> **Work order**: Rewrite the rows between the lines holding "At what (x,y)" and "Looking at the", inclusive, with "a coordinate pair" replaced by "an ordered pair" and everything else unchanged. Leave the pictures out of your answer.

> **Information**:
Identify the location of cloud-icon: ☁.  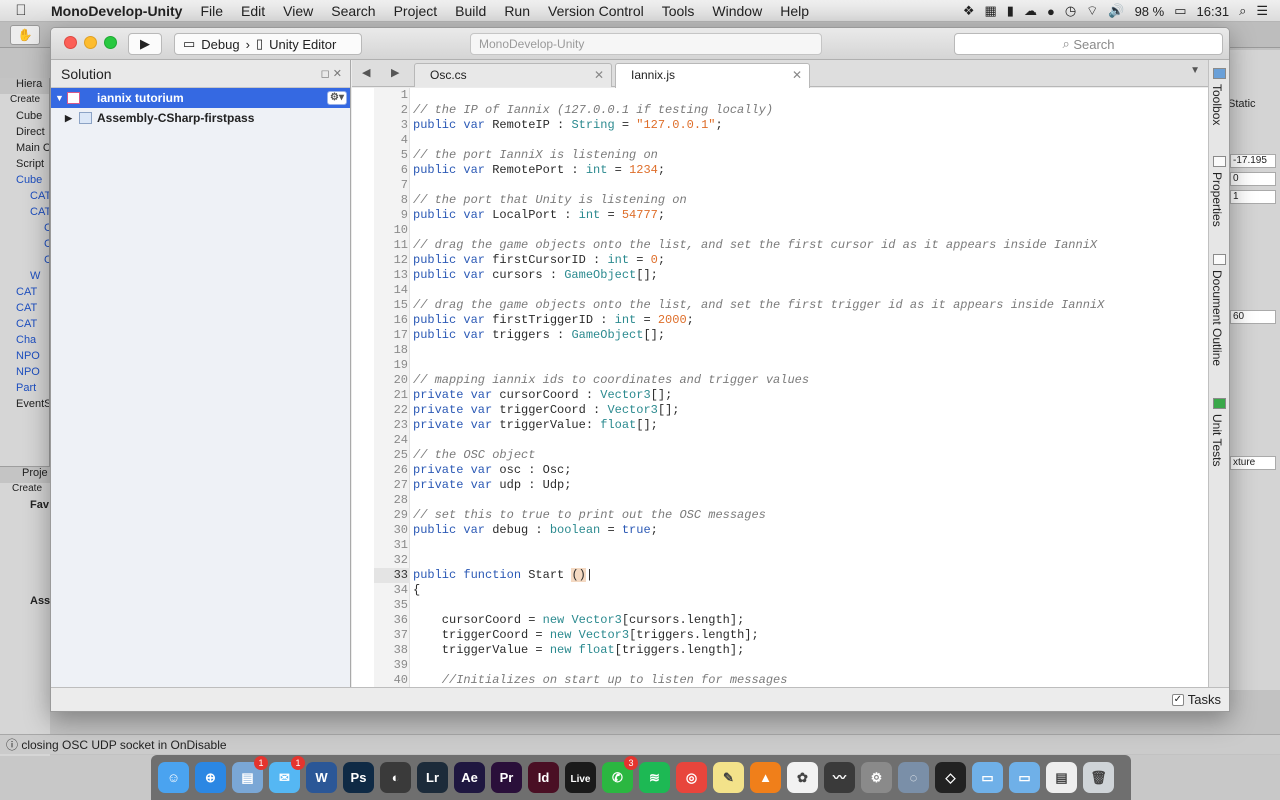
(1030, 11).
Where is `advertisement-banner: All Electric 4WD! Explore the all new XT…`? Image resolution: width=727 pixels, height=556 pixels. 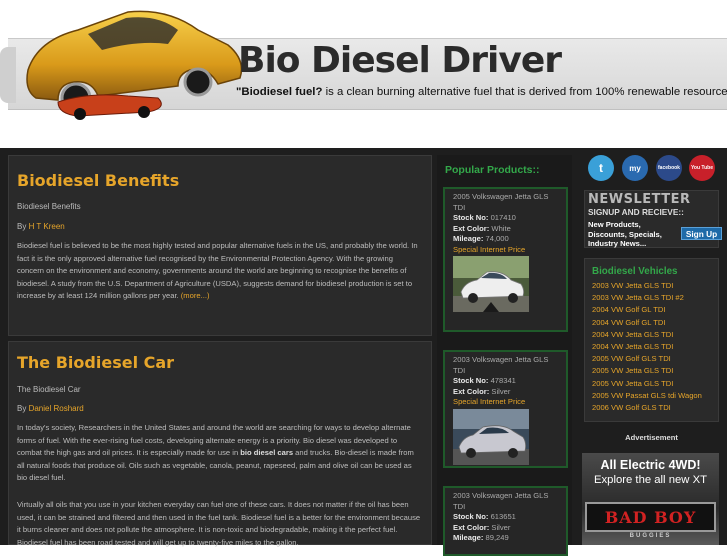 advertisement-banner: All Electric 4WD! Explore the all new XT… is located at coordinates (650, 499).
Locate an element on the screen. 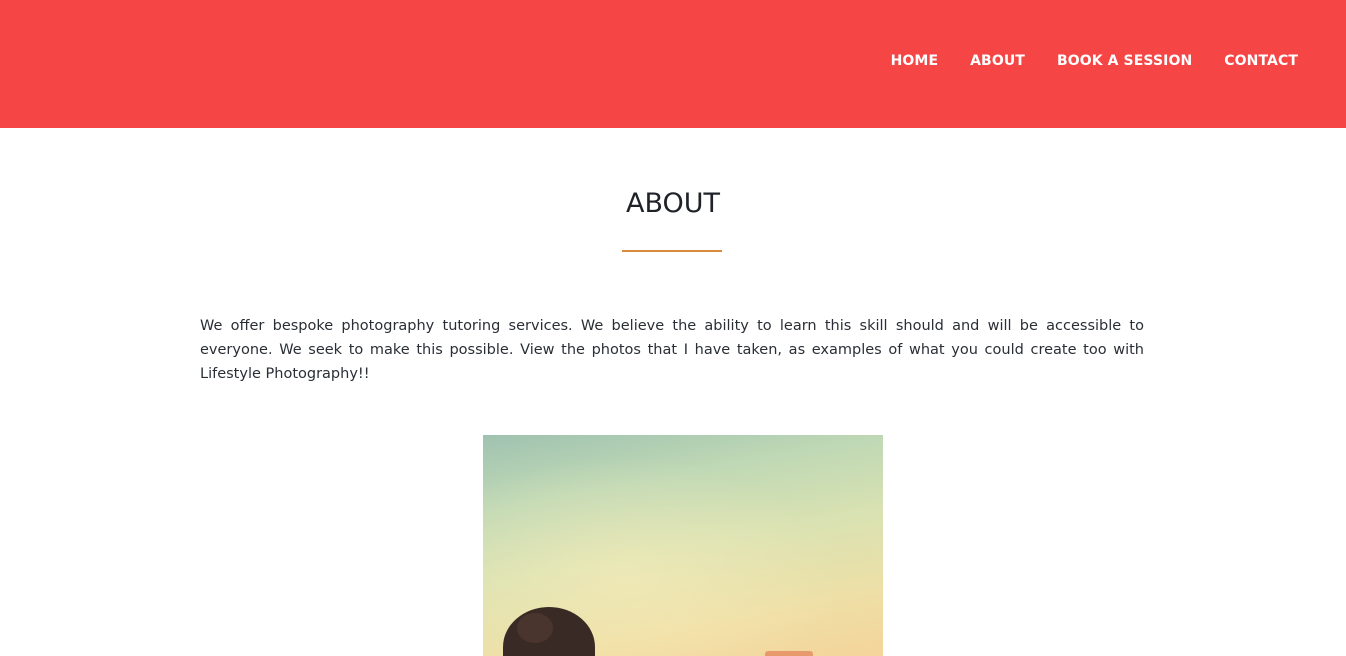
--
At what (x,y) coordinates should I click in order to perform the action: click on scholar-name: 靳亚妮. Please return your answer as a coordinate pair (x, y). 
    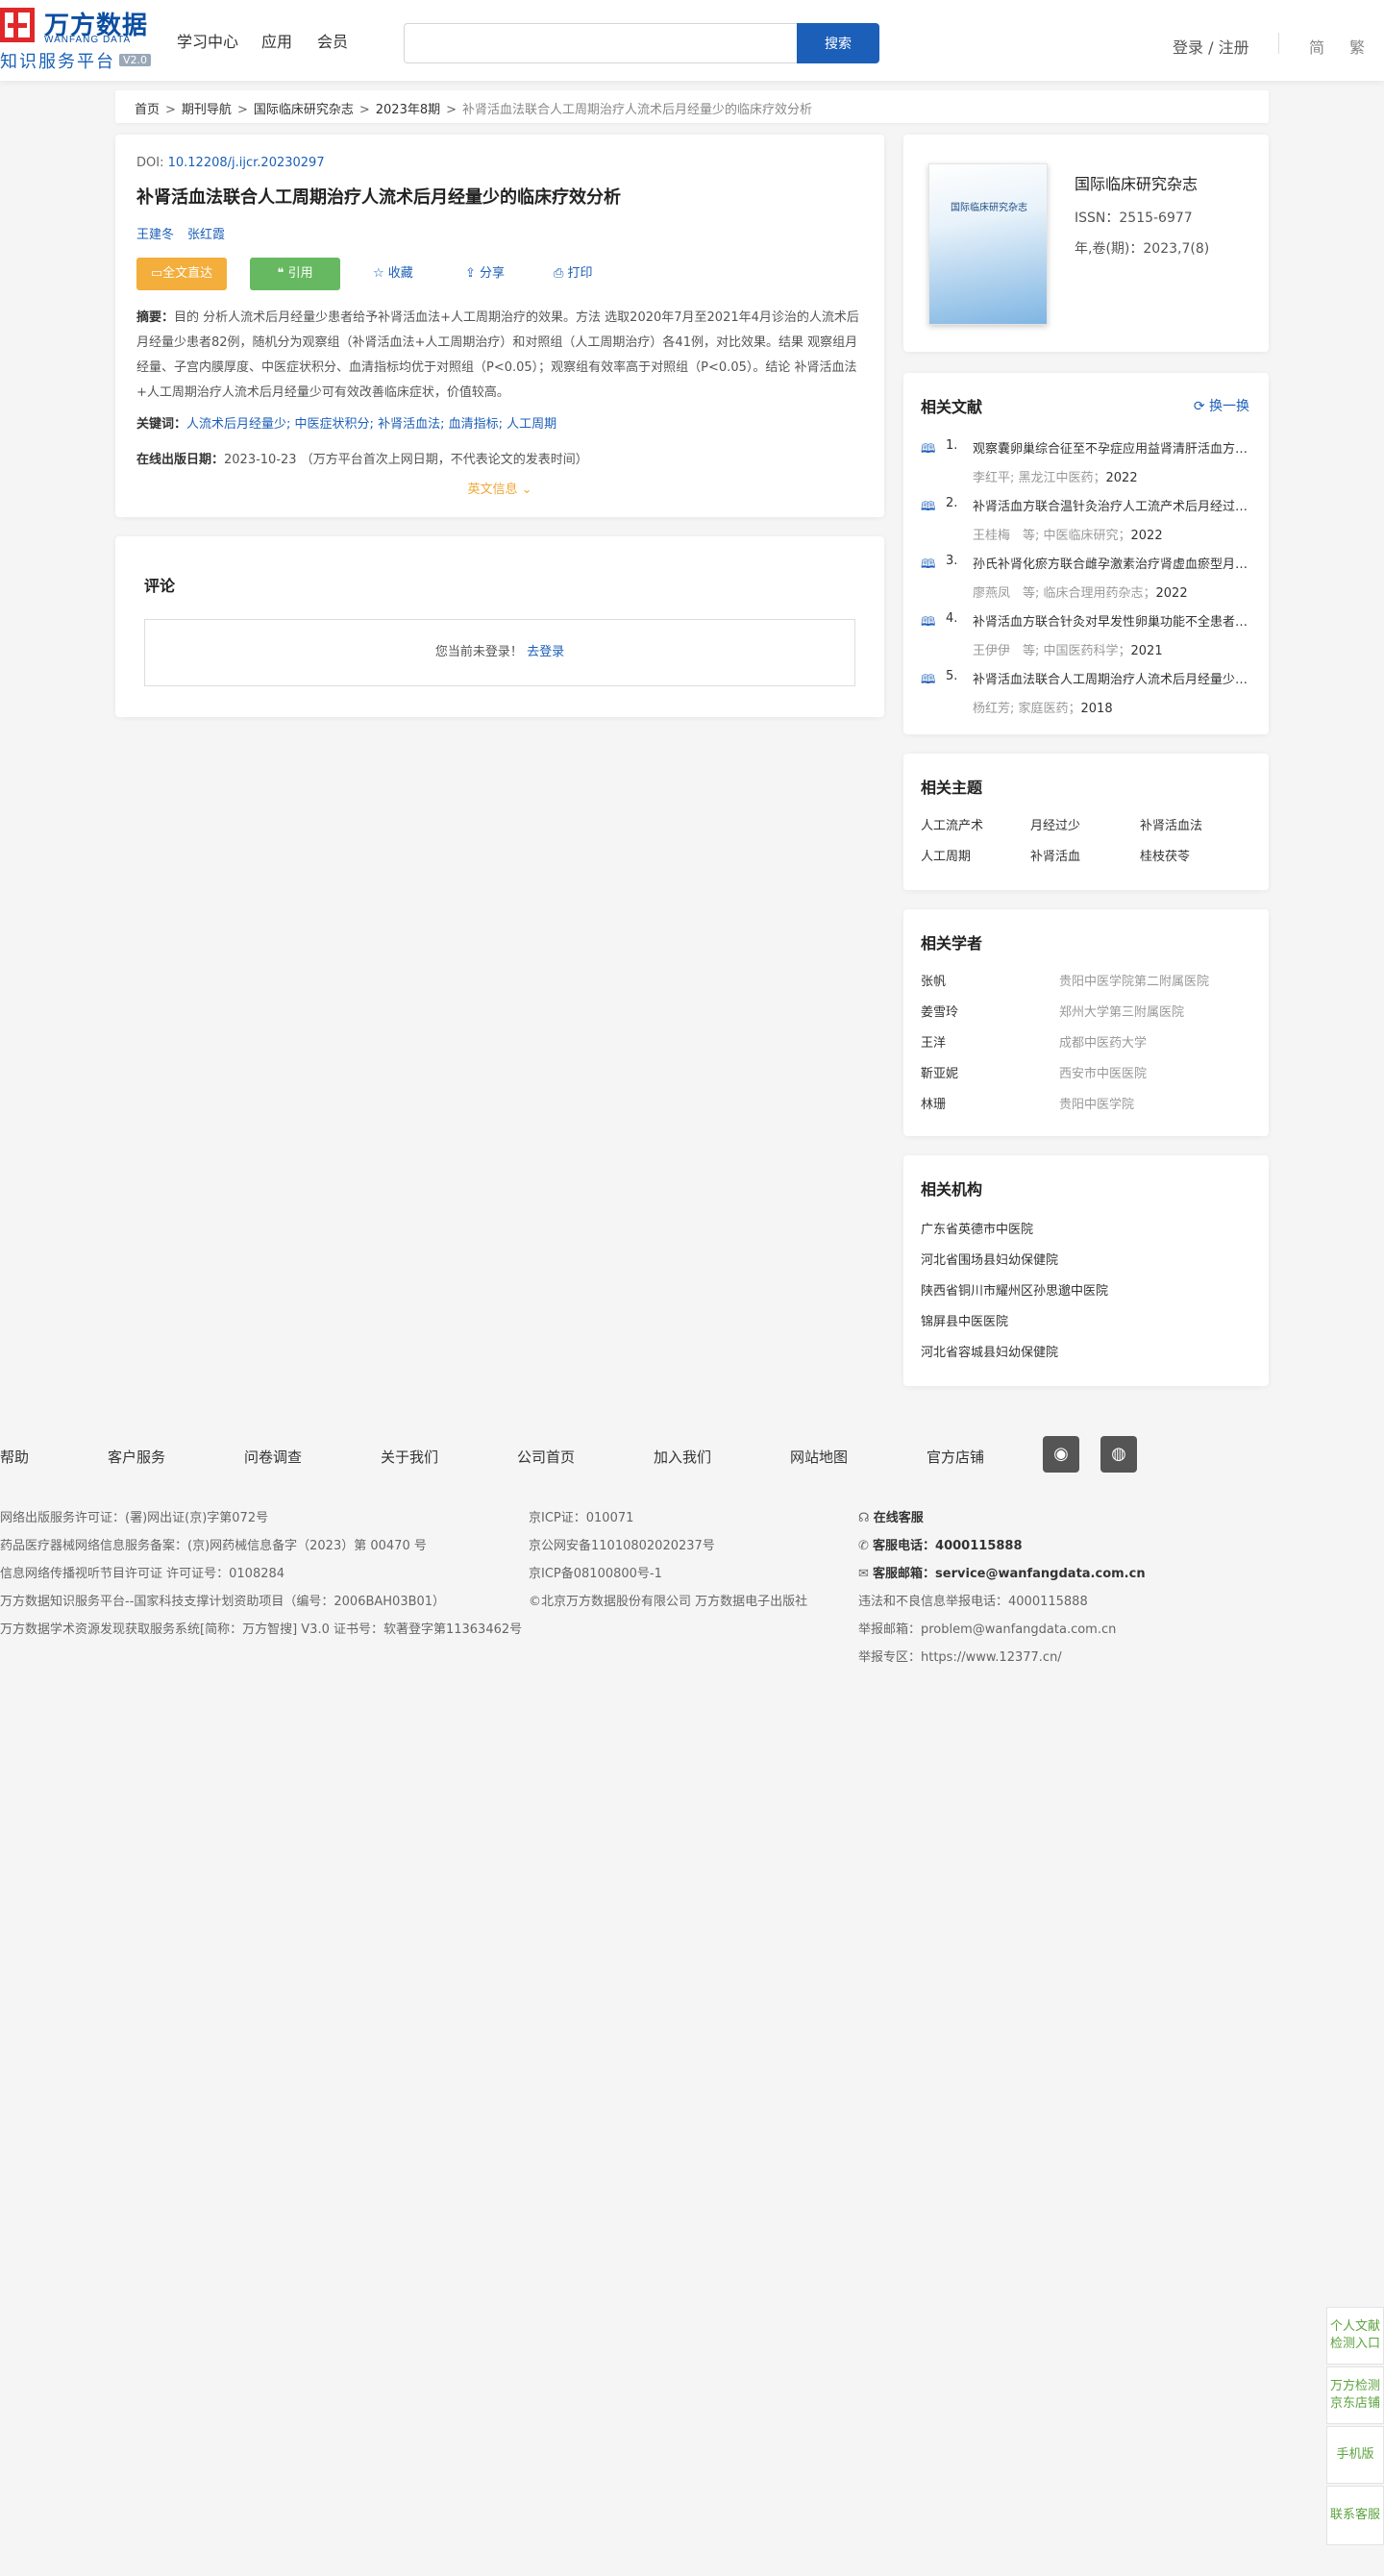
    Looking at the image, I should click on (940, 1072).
==
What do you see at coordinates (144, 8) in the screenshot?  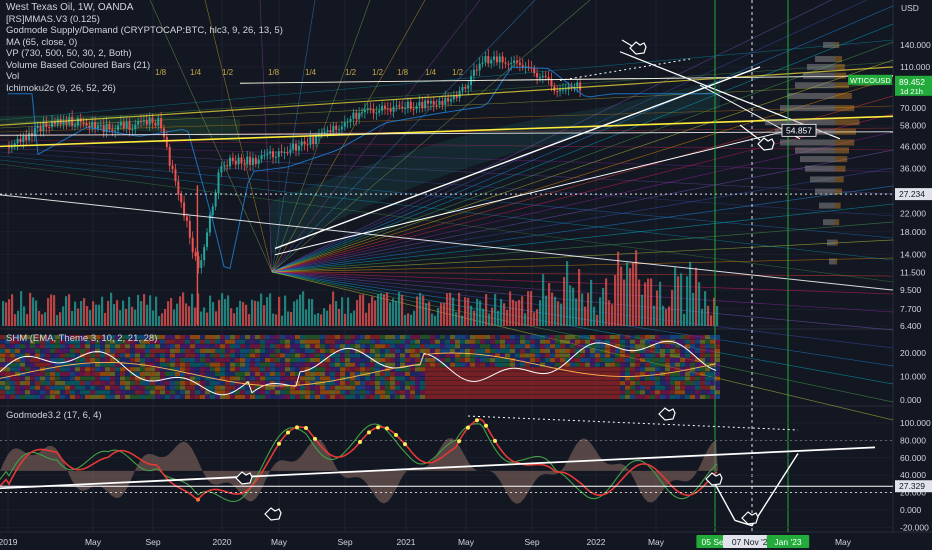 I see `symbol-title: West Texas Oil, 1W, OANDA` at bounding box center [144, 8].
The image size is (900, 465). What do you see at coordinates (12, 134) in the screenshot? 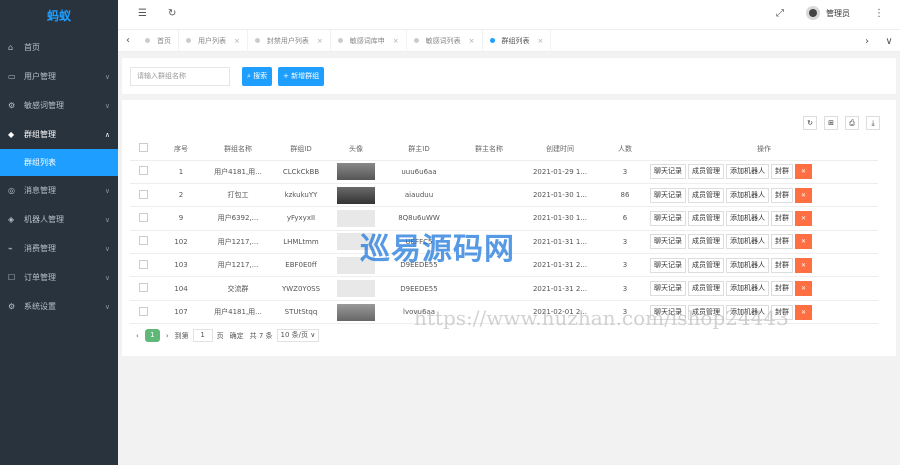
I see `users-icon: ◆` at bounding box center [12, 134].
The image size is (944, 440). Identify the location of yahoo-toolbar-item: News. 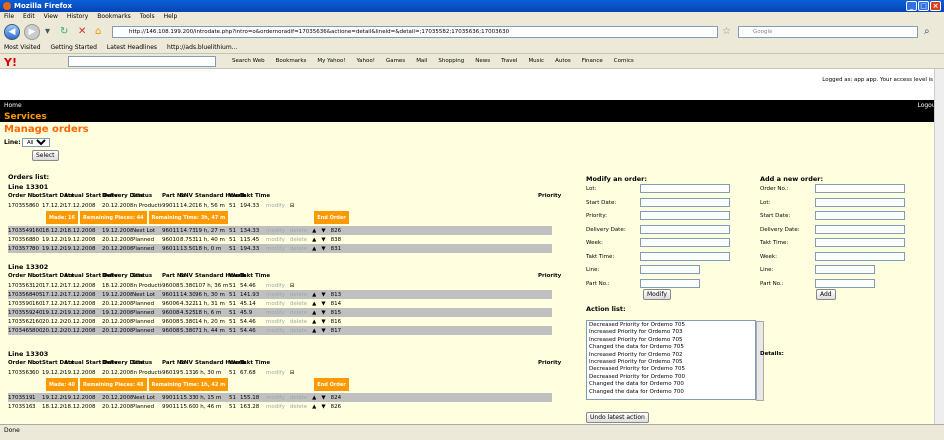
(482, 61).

> **Worked solution**:
At what (x,y) coordinates should I click in order to perform the action: click on scholar-name: 靳亚妮. Please return your answer as an ordered pair (x, y). 
    Looking at the image, I should click on (940, 1072).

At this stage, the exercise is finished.